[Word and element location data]
-- BEGIN --

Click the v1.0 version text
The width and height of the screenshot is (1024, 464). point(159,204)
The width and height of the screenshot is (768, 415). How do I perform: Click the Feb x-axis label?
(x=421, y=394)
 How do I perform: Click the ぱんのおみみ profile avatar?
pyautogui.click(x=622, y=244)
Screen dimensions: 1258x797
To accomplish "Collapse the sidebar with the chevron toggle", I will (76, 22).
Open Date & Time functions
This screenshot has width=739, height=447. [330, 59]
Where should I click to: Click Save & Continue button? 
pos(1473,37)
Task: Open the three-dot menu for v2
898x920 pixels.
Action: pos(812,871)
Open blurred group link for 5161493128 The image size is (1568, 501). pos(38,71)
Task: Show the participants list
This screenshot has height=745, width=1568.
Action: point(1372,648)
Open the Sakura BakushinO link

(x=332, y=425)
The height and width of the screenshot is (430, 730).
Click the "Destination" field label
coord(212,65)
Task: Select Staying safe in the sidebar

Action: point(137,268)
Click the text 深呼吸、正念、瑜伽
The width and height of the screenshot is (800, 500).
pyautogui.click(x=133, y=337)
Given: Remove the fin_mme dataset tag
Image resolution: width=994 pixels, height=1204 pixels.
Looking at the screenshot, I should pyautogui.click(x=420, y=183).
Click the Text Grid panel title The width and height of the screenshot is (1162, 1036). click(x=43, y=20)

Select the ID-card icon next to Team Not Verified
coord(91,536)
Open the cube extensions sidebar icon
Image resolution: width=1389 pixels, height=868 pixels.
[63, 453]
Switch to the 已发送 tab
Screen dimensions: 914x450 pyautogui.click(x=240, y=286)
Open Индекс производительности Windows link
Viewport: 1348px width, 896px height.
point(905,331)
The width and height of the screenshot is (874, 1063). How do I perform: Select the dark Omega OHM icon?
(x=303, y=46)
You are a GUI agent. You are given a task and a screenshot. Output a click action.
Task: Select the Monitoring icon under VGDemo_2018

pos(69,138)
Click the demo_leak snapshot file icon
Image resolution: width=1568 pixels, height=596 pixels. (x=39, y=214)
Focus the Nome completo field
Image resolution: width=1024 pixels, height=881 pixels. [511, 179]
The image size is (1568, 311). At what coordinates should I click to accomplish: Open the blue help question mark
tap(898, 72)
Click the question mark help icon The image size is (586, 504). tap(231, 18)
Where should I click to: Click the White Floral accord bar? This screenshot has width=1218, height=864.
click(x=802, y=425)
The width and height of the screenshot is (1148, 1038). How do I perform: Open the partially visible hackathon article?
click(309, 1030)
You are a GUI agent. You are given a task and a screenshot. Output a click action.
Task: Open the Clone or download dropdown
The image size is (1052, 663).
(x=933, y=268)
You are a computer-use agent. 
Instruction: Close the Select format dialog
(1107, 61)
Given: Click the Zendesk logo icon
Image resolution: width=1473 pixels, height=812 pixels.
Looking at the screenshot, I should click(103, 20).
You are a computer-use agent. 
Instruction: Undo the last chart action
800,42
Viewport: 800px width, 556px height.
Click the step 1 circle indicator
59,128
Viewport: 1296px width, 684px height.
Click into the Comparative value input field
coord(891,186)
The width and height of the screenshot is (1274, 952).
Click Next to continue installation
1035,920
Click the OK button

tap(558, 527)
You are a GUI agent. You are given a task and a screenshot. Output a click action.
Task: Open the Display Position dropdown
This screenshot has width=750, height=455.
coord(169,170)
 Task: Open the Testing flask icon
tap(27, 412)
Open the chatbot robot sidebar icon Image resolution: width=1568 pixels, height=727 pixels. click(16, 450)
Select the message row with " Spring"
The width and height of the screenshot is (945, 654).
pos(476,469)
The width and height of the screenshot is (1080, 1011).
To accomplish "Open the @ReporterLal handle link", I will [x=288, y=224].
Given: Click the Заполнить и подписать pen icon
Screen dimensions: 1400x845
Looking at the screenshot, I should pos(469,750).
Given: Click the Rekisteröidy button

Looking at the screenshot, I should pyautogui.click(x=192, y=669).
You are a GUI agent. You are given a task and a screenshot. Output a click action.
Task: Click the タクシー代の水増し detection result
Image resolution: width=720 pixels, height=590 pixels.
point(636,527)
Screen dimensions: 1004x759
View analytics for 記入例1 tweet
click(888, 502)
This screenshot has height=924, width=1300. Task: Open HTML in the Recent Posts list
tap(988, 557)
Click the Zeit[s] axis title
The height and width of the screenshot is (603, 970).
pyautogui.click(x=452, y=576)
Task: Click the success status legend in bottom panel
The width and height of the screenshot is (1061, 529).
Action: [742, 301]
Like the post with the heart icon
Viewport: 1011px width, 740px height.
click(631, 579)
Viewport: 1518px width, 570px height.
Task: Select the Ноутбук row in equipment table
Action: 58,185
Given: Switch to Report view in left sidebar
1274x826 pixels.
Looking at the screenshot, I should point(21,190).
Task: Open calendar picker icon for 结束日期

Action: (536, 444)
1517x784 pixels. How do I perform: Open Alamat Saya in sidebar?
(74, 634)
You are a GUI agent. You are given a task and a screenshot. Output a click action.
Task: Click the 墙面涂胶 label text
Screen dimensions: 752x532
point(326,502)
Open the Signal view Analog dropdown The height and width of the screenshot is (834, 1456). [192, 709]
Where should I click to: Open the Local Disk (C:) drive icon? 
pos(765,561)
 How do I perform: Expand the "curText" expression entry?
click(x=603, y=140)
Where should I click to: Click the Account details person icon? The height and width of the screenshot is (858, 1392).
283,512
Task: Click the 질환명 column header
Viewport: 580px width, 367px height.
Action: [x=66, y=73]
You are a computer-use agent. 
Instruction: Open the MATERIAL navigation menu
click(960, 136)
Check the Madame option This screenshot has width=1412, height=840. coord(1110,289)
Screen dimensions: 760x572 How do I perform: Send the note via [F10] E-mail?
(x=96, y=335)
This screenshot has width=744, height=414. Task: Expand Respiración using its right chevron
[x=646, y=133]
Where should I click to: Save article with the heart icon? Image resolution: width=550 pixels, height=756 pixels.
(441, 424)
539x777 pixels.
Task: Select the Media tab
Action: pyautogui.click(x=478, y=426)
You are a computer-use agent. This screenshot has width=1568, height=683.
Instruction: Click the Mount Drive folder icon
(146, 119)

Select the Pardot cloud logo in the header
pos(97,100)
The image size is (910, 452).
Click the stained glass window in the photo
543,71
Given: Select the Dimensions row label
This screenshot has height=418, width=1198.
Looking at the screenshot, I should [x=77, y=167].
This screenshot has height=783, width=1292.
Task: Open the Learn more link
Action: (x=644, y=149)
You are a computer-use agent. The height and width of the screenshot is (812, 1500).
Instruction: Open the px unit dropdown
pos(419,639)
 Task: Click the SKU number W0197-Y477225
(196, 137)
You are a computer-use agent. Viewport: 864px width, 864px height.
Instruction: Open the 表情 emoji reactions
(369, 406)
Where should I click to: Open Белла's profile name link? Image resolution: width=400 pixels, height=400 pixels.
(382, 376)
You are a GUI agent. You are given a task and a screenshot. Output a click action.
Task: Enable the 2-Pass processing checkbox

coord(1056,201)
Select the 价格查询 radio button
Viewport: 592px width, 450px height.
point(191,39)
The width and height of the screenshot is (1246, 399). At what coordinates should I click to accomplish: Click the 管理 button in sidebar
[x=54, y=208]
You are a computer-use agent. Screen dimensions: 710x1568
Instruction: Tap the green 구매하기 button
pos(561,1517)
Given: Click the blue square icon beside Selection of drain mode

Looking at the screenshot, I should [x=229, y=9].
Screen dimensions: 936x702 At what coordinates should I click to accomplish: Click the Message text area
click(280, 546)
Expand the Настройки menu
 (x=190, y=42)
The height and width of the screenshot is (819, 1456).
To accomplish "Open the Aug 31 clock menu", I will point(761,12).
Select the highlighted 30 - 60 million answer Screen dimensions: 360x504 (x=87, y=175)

-- END --

*Short problem*. Update the stretch from the line containing "Open the chatbot" through the line containing "should pyautogui.click(x=192, y=669)." by replacing "sidebar icon" with "side panel icon", leaving all else unchanged, and return only those lines.

*Reply*.
Open the chatbot robot side panel icon Image resolution: width=1568 pixels, height=727 pixels. click(16, 450)
Select the message row with " Spring"
The width and height of the screenshot is (945, 654).
pos(476,469)
The width and height of the screenshot is (1080, 1011).
To accomplish "Open the @ReporterLal handle link", I will [x=288, y=224].
Given: Click the Заполнить и подписать pen icon
Screen dimensions: 1400x845
Looking at the screenshot, I should pos(469,750).
Given: Click the Rekisteröidy button

Looking at the screenshot, I should pyautogui.click(x=192, y=669).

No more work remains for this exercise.